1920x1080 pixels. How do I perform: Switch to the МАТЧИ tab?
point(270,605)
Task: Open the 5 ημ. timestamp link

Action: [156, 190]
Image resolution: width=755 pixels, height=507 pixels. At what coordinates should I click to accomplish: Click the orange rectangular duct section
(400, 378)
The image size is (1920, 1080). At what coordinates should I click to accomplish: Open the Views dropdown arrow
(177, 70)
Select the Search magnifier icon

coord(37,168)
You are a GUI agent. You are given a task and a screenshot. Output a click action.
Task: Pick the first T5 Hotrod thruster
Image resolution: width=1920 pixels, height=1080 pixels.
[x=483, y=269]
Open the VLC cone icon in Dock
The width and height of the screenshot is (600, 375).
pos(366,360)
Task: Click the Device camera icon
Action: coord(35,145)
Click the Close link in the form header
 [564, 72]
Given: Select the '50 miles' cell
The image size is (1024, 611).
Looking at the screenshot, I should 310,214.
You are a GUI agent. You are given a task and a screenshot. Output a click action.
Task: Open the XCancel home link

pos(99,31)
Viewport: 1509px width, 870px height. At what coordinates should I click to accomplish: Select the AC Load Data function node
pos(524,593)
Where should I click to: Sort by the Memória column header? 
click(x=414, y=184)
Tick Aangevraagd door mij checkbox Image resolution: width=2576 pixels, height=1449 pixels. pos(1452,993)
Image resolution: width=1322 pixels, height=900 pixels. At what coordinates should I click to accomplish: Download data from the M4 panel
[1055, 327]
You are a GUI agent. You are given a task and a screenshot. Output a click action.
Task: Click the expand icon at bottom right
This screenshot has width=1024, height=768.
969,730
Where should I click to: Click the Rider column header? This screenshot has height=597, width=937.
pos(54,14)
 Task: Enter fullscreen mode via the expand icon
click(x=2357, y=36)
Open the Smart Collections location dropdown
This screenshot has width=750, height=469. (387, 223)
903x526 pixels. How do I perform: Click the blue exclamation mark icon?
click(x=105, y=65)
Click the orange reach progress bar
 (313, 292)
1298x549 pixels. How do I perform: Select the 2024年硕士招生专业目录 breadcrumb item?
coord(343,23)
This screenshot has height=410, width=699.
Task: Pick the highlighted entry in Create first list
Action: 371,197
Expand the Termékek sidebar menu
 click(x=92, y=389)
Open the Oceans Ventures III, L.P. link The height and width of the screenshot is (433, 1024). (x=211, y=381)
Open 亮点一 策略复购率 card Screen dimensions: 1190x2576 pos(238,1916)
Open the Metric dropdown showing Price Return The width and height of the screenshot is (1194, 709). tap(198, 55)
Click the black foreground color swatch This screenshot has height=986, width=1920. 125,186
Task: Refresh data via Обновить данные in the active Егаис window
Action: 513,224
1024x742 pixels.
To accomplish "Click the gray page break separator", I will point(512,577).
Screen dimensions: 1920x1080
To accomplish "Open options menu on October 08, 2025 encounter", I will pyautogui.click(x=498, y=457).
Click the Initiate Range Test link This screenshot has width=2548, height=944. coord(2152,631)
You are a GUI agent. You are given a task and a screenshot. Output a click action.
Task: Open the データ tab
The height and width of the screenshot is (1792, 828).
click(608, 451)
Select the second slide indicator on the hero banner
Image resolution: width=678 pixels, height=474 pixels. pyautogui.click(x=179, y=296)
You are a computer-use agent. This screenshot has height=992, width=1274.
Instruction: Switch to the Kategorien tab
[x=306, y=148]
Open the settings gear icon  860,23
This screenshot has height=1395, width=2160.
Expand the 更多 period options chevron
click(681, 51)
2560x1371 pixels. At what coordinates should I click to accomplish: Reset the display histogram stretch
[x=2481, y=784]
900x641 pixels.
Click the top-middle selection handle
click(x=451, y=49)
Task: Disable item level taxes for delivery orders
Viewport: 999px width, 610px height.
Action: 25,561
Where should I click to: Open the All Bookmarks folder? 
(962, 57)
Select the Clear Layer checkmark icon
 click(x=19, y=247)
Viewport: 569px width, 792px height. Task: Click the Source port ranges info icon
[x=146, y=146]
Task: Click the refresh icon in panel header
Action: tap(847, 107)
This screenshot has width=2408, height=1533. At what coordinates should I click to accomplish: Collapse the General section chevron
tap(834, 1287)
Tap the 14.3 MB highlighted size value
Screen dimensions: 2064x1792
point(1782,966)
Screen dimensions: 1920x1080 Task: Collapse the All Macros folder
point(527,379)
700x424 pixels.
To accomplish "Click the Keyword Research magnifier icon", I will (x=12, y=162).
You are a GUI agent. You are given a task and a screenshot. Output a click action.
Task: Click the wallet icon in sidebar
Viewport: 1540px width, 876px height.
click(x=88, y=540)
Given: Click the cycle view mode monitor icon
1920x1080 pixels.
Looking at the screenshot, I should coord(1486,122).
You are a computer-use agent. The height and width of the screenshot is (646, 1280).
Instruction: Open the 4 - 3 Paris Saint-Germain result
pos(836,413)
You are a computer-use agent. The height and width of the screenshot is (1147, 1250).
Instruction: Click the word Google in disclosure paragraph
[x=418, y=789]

● ● ● ● ●

Rewrite the lines between the one containing "This screenshot has width=2408, height=1533." and the one containing "pos(836,413)", inclusive, changing every "Collapse" to "Fold" and leaving all else as it stands. Give only those lines.

■ RESULT OF THIS TASK
This screenshot has width=2408, height=1533. At what coordinates should I click to accomplish: Fold the General section chevron
tap(834, 1287)
Tap the 14.3 MB highlighted size value
Screen dimensions: 2064x1792
point(1782,966)
Screen dimensions: 1920x1080 Task: Fold the All Macros folder
point(527,379)
700x424 pixels.
To accomplish "Click the Keyword Research magnifier icon", I will (x=12, y=162).
You are a GUI agent. You are given a task and a screenshot. Output a click action.
Task: Click the wallet icon in sidebar
Viewport: 1540px width, 876px height.
click(x=88, y=540)
Given: Click the cycle view mode monitor icon
1920x1080 pixels.
Looking at the screenshot, I should coord(1486,122).
You are a computer-use agent. The height and width of the screenshot is (646, 1280).
Instruction: Open the 4 - 3 Paris Saint-Germain result
pos(836,413)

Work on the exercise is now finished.